Creata una cassetta di trasformazione integrata irreversibilmente all'interno del genoma di E.coli e Salmonella.
Scrinando questi trasformati si è visto che la proteina GFP pur non essendo proprio uguale manteneva la sua fluorescenza se messa sotto UV.
Tuttavia nelle due specie batteriche si osservava una leggera differenza nella capacità di rispondere, E.Coli dava un risultato migliore rispetto a Salmonella, era più fluorescente forse lievi modificazioni nella maturazione della proteina.
Questi ceppi potevano essere usati come sensori mettendoli per esempio su terreni con concentrazioni diverse, usandoli in vari modelli sperimentali.
Una delle applicazioni l'impiego di questi agenti nel cotnrollo di qualità.
Nonnostante fossero trasformate con un gene esogeno mantenevano la vitalità e la capacità di esprimere questa proteina.
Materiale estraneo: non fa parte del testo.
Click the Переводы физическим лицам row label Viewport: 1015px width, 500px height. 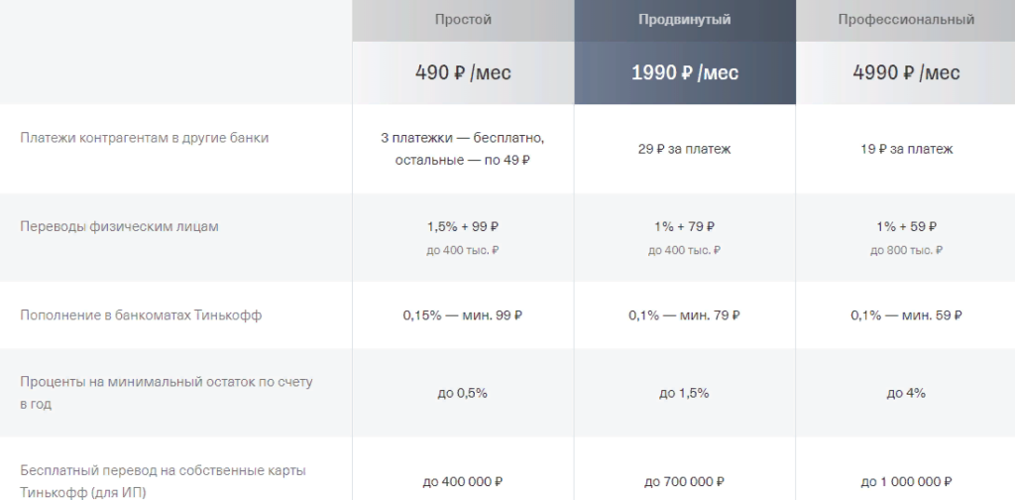tap(119, 226)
Un altro esempio è plasmodium falciparum che è l'agente eziologico della malaria ed ha tante forme:
• trofozoita
• merozoita
• sporozoita
tanto da rendere difficile trovare il vaccino anche se ci sono molti sutdi anche europei al riguardo.
Si pensa al vaccino edibile, usando pomodori transgenici.
Altri studi cercano di rilevare proteine rilevanti, che magari fanno parte di un patogeno e che potrebbe essere utile per allestire un vaccino.
Un gruppo indiano ha individuato una proteina ricca di asparagina, di plasmodium, creando
Un costrutto con GFP per vedere dove questa proteina si localizzava in una delle forme della malaria.
Loro l'hanno trovata nel tipo merozoita allo stadio schizzonte.
La mutagenesi sito diretta è una tecnica utilizzata per capire la funzione di una proteina non nota perchè per esempio cambiando in maniera mirata la sequenza di una proteina dando una mutazione non sinonima che magari altera la funzione della proteina.
Se una mutazione cade sulla terza base della tripletta codonica generalmente la proteina rimane invariata altrimenti muta.
Il plasmide viene denaturato, perchè a noi servirà a singolo filamento, che porta nel punto di interesse in questo caso una A.
Per procedere alla mutagenesi adopero un oligonucleotide sintetico che ho generato che è complementare al mio filamento che da un nucleotide diverso, sintetico (nel caso una G).
Sfruttando come stampo il mio dna plasmidico viene esteso questo nucleotide generando due molecole diverse, in una avremo la A complementare alla T che è wild-type invece nel caso della G verrà replicata alla C.
Quinsi se la mutazione cade sulla prima o seconda base avrò una proteina diversa.
Questo eteroduplex lo inserisco in E.Coli, statisticamente metà wild-type e metà mutati ma ci sono kit che aumentano l'efficienza di trasformazione dell'eteroduplex.
La traduzione di quella tripletta non darà più una valina come nell'esempio bensì una treonina a questo putno potrò vedere se la proteina avrà conservato la sua attività se l'avrà persa o se è un enzima se ha aumentato la propria attività.
Altrimenti uso una PCR che all'estremità 5' inserisca una coda per esempio un sito di restrizione o un promotore.